Laboratório usava material biológico de terceiros para que motoristas conseguissem exames com resultado negativo para uso de drogas

20 de janeiro de 2020

A Polícia Civil indiciou 14 pessoas pela participação em um esquema que vendia exames toxicológicos fraudados para renovação de Carteira Nacional de Habilitação (CNH) em Cunha Porã, no Extremo-oeste catarinense. O inquérito da primeira fase da operação, chamada de Falso Negativo, foi enviado à Justiça na última sexta-feira (17). As 14 pessoas foram indiciadas por falsidade ideológica. Um segundo inquérito apura a participação de mais pessoas na fraude.

Segundo a Polícia Civil, o esquema de venda de exames toxicológicos fraudados contava com a participação de um laboratório de Cunha Porã e tinha caminhoneiros entre os principais clientes. Os motoristas compravam exames com resultado negativo para uso de drogas e medicamentos proibidos para dirigir. Os exames custavam entre R$ 500 e R$ 1.000.

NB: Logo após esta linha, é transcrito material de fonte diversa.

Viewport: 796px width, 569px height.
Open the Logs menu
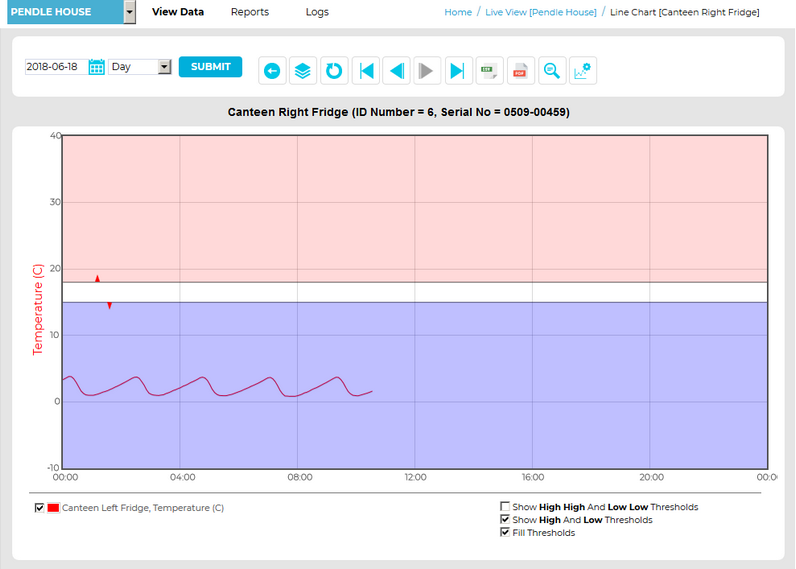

Conforme as investigações, o estabelecimento encaminhava material biológico de terceiros para análise e falsificava a assinatura do interessado, que sequer comparecia ao laboratório. O estabelecimento foi fechado pela Justiça e o farmacêutico responsável pela coleta teve o registro profissional suspenso junto ao Conselho Regional de Farmácia de Santa Catarina.

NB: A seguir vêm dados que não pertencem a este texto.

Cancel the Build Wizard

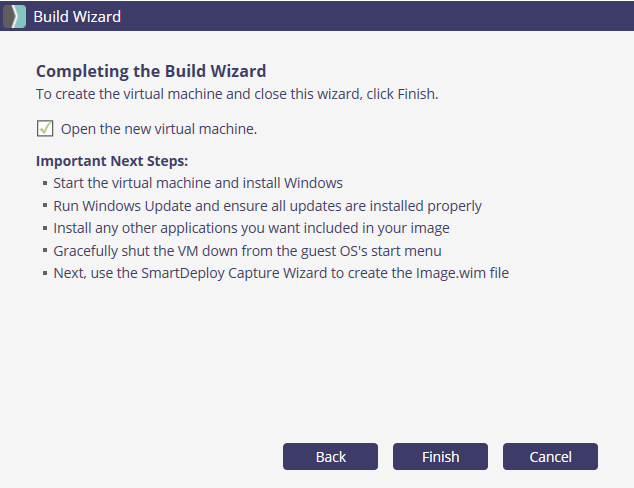[x=550, y=457]
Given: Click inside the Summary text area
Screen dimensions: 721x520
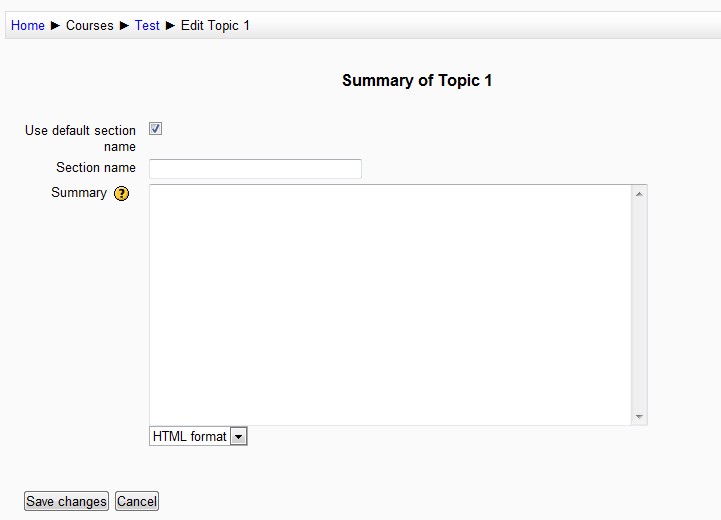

A Polícia Civil também informou que representou pela cassação da habilitação dos caminhoneiros que conseguiram a CNH com uso de documento ideologicamente falso e que, agora, eles deverão passar por novo processo de habilitação. Entre eles, estão um motorista que conseguiu a habilitação para conduzir veículo de transporte escolar e outro preso por uso de crack.

Também foram identificadas duas pessoas que cederam material biológico para realização de exames toxicológicos de terceiros, além de pessoas que captavam clientes para o laboratório recebendo uma parte do valor pago pelos interessados, informou ainda Polícia Civil.